Even on “Gorgeous”—where conflicted emotions sets the stage—she’s seen showing up and being honest about attraction. How hard that can be, and yet, how often do most of us deny? Here, it is laid out and lures us in. And then with “Dancing With Our Hands Tied”—where she confesses, “darling, you had turned my bed into a sacred oasis”—she follows suit, acknowledging the path is seldom clear; you can want and act, but it’s not always simple. Gossip, fear and bad days must be navigated; only then can one arrive at real intimacy.

Acknowledging this complication is part of the maturation of Taylor Swift. As is the unadorned candor of her writing. Musically, too, there’s a ripeness to the tracks. Though, again enlisting Max Martin, Shellback and Jack Antonoff, she presses them to relinquish their signature tricks to create something cohesive from track to track—also to give the songs more room for the emotion to exist between the notes.

Yes, of course, there is the big-production Taylor. “That’s Why We Can’t Have Nice Things” bookends “Look What You Made Me Do” as its silkier cousin, but still considers the beefs, the tantrums, the tabloid moments as impediments to the life she wishes for beyond social media.

These are not easy things: the glamour and slickness of production is its own narcotic, but as a girl raised on country songwriting, she recognizes “songs” can be devices for production tricks. This feels like an attempt to deliver songs that work stripped down as well as tarted up with loops, triggers, samples and whatever else dazzles.

That starkness leaves the vividly detailed “New Year’s Day” as a hushed coda after the entire cycle’s played out. With a tumble of piano notes, Swift emerges from the aftermath of a party, settled and seeking solace with “the one.” It’s not grand declarations, nor surging arrangements, that hold the song to terre firme; instead, it is the idea of staying (“When it’s hard, or wrong, or we’re making mistakes, I’ll be cleaning up bottles with you on New Year’s Day”) that anchors the future.
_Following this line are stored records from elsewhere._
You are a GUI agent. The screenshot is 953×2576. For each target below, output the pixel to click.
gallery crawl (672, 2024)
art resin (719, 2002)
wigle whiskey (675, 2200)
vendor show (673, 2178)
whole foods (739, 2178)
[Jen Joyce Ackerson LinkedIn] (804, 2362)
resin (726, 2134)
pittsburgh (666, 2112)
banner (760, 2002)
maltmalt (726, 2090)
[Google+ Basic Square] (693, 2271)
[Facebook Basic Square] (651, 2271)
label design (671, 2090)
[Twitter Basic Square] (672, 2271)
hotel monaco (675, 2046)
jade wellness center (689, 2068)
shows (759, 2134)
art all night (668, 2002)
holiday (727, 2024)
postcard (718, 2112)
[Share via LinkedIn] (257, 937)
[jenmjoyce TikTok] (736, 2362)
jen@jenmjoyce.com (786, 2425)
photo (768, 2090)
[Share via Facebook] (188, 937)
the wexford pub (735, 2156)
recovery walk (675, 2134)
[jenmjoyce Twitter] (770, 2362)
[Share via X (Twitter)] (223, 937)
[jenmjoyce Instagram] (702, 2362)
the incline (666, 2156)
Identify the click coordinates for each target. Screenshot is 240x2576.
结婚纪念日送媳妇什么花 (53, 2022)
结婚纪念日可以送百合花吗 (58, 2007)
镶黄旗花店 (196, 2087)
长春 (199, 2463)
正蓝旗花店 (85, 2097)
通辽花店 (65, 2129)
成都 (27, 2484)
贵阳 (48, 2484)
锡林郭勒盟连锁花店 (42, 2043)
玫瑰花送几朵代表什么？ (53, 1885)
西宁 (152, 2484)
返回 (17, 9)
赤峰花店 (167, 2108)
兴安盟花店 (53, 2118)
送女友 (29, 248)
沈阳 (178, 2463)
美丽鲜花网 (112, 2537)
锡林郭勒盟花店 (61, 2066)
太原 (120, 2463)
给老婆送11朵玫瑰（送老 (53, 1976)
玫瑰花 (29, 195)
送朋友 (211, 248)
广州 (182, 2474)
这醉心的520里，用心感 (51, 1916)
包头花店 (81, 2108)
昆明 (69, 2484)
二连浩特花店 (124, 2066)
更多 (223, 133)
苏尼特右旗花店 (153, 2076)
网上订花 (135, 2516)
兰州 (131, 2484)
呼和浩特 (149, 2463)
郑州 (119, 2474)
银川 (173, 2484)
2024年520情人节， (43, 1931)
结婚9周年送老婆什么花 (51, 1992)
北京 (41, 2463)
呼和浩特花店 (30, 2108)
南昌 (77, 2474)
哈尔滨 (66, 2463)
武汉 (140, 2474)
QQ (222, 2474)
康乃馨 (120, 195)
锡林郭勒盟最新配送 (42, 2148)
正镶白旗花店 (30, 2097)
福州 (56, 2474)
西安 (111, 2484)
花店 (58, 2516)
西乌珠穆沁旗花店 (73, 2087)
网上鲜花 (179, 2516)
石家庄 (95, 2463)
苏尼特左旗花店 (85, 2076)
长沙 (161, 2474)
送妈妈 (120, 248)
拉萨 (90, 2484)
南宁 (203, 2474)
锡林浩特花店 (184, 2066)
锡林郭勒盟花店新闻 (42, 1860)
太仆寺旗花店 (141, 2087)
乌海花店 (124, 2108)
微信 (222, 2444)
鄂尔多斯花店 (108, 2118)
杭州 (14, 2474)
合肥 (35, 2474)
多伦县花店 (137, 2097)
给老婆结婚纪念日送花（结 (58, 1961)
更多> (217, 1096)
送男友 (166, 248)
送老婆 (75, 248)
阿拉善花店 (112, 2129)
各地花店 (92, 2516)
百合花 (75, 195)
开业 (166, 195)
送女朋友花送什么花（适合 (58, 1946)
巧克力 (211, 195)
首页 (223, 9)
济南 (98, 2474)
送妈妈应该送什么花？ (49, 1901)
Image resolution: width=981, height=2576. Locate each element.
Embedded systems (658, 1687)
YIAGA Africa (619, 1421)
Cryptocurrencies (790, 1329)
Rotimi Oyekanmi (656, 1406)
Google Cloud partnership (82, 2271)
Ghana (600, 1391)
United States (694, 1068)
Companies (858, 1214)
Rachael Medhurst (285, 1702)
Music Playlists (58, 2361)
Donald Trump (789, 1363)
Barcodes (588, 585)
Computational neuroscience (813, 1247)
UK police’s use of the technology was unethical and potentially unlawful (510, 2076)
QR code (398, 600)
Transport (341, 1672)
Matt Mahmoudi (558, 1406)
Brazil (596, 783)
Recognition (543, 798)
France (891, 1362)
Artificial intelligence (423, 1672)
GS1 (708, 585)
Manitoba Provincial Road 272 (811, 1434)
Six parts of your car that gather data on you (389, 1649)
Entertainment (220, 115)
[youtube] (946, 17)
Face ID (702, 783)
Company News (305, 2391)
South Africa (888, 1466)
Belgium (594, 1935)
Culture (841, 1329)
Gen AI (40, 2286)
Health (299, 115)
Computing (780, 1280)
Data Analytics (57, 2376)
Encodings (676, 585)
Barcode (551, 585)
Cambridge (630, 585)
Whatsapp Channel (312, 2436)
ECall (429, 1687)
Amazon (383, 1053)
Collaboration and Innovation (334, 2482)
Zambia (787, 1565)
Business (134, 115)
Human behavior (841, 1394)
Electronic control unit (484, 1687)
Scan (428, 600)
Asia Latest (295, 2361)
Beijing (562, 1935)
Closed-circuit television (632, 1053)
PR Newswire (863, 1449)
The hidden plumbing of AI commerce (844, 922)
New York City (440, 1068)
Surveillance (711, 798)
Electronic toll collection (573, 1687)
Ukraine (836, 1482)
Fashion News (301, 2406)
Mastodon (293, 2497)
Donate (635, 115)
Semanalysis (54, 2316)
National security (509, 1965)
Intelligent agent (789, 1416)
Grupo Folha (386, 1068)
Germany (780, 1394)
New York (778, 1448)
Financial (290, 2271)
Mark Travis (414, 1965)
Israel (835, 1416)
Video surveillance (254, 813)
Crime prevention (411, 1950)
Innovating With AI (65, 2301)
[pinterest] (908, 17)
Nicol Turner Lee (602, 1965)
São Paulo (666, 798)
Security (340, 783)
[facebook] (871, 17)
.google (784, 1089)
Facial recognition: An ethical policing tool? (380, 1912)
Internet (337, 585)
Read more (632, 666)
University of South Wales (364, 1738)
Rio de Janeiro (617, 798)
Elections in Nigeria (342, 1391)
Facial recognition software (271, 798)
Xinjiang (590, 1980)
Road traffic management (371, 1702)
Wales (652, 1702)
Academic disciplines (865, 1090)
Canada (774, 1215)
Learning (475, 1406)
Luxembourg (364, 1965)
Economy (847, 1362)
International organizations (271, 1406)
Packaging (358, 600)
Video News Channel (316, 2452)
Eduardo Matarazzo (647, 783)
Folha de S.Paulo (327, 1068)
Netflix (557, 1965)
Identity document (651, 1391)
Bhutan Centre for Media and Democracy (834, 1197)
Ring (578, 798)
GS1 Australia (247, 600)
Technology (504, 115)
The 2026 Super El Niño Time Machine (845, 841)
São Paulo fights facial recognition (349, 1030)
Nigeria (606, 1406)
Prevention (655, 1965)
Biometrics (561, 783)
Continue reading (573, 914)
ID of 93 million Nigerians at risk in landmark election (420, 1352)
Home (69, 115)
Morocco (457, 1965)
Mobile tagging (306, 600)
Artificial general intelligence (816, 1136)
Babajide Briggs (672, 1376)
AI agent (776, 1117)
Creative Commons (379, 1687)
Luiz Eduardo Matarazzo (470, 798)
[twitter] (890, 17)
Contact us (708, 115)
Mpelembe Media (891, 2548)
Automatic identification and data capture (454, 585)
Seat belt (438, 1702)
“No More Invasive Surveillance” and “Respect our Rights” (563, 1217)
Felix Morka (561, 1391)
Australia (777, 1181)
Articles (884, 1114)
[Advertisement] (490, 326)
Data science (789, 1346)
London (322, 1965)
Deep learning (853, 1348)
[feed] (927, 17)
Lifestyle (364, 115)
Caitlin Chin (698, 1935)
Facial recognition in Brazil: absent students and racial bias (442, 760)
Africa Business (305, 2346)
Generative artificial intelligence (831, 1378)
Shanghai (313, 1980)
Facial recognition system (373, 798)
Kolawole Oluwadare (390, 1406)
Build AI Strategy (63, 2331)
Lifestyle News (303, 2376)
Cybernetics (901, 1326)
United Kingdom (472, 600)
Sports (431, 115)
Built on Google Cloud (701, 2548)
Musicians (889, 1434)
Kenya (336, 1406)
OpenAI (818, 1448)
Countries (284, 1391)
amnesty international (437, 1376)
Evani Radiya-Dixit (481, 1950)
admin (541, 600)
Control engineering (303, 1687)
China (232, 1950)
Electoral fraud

Subtler than much of her canon, reputation is polished without being glossy. Restraint may be too strong a word, but a definite sense, even with the turbo/techno challenge of “Look What You Made Me Do” and “Ready For It,” emerges that intimacy (between the subjects, but also for the listeners) was the goal. In a career of girl power anthems, sweeping ballads and mid-tempos that rush up and whirl you, sinking into these songs is where the rewards exist. Listen, drift and feel—and for some of us, remember—what owning your worth, your life, your destiny is made of.

It’s not simple stuff. But by stripping things down instead of yielding to the temptation for steroid overload, and by embracing the silvery, feather-light part of her voice, what is complicated has room to unfurl. Coming to those intricacies without fighting through bombast, accelerated rhythms and myriad layers, the listener sees their own truth, moments of self-determination and lust, possibly even yielding new realizations.

Can a pop record do all that? Maybe. Or maybe it’s just a way to surrender to the places young people explore, and the rest of us too easily forget. If not destined for spin class, reputation is destined for red wine and a time to unwind all the knots and clots of expectation.